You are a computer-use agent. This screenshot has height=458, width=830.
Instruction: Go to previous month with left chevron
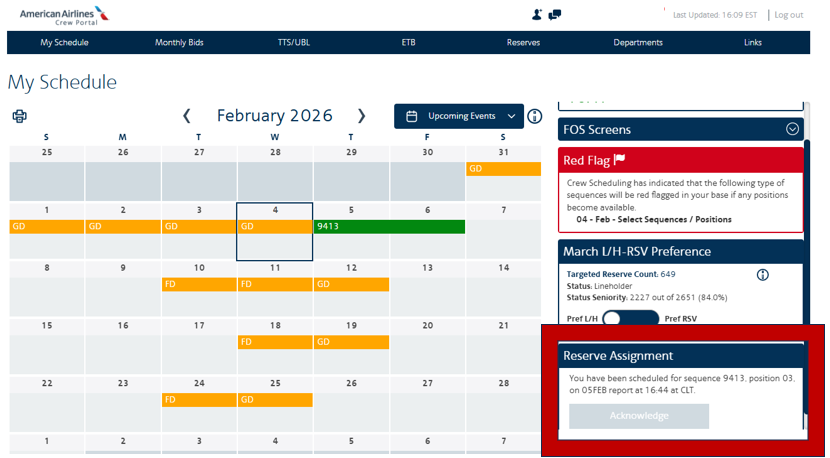pos(186,116)
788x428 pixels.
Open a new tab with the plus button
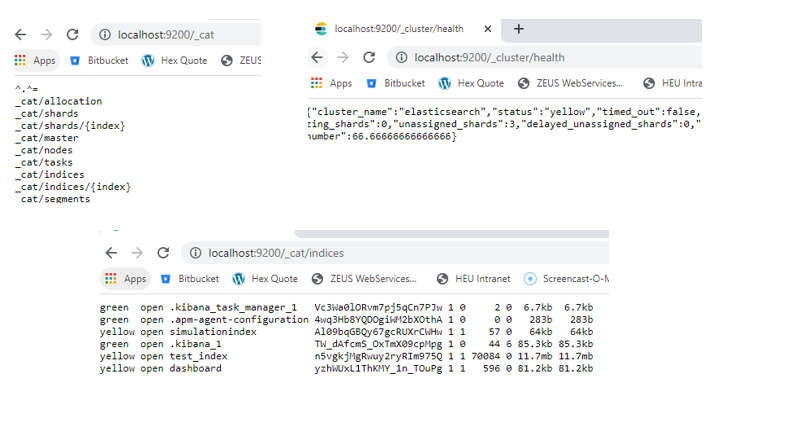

-- -- --

### Task
Leave out the pictures; repeat the data exactly.

### Solution to this exercise
You are a computer-use agent. This screenshot has height=458, width=830.
Instruction: Go to previous month with left chevron
pos(186,116)
788x428 pixels.
Open a new tab with the plus button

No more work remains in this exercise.